Action item >>
The line holding "You are a GUI" and all lines that follow it to the end of the data: return these exactly, and nothing more.

Dataset entries:
*****

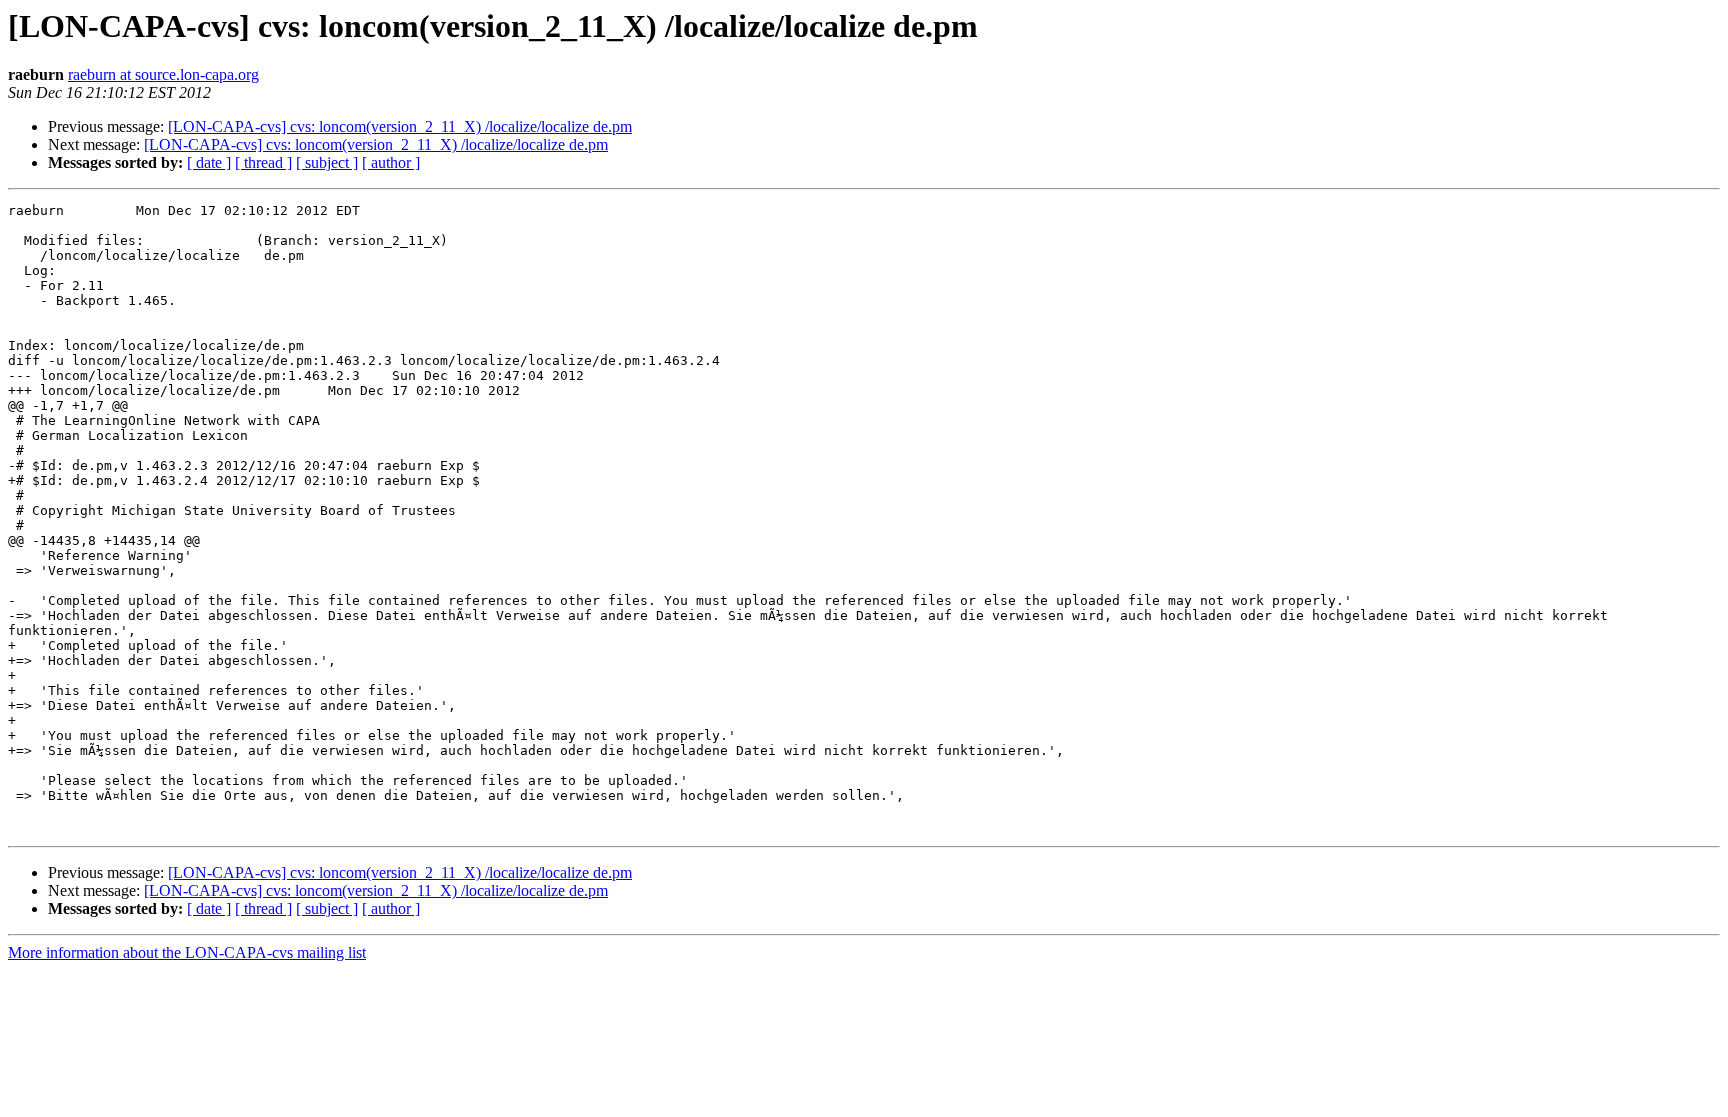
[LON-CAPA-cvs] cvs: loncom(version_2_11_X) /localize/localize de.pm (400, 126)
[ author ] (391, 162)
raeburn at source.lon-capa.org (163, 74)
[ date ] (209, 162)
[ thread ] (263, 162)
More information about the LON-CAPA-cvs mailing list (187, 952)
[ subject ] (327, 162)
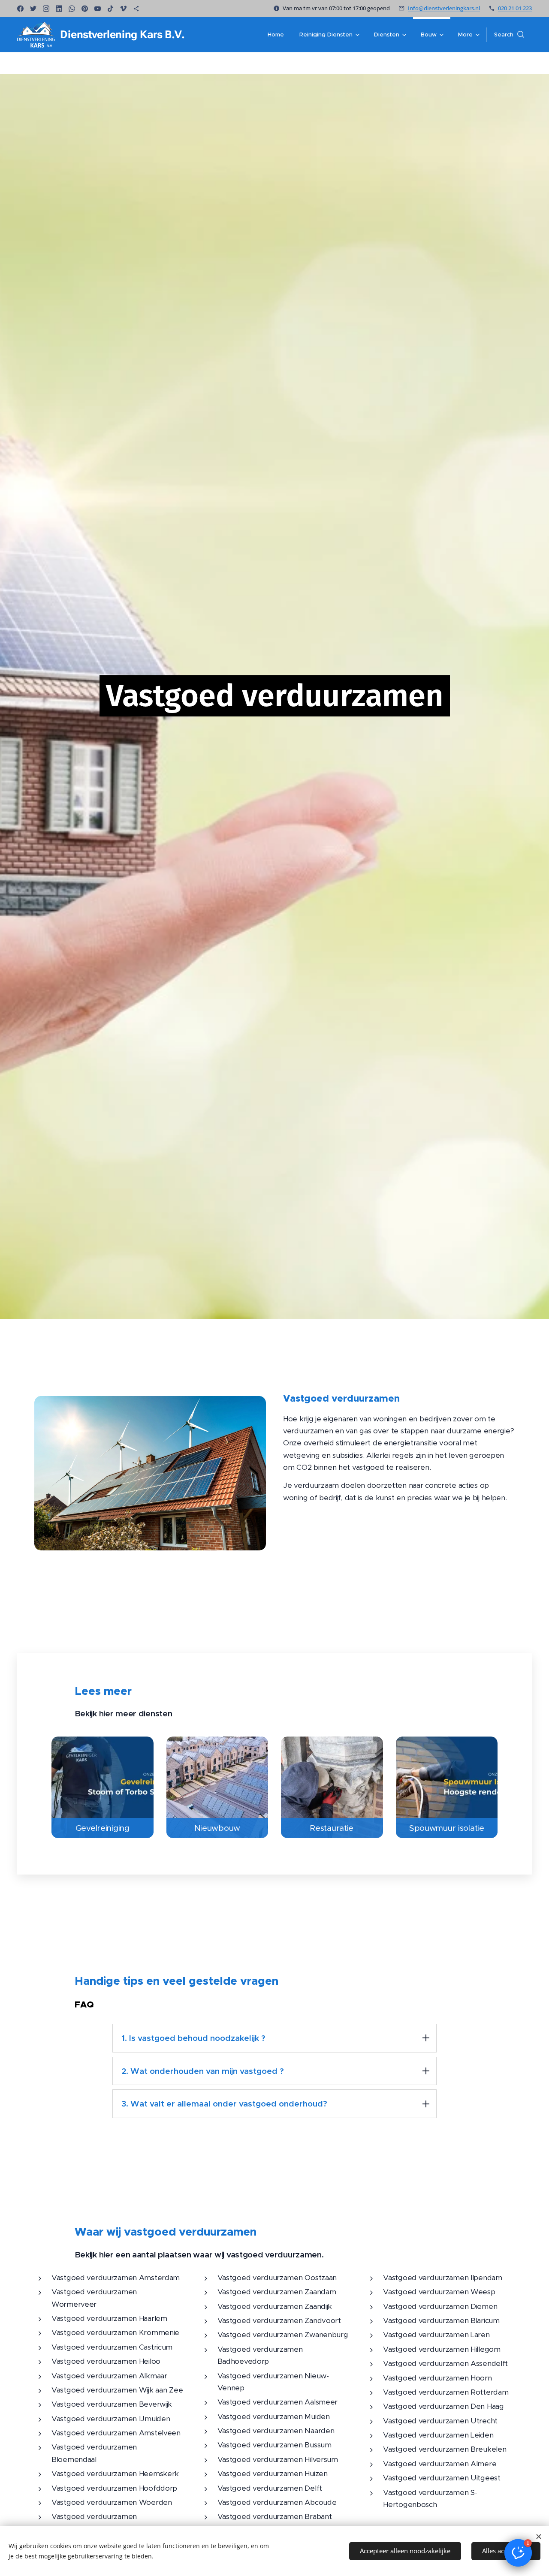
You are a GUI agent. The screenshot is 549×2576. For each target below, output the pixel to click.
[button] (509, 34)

*****

Task result >>
You are a GUI agent. The screenshot is 549×2576. For each target below, output the pixel to click.
[button] (509, 34)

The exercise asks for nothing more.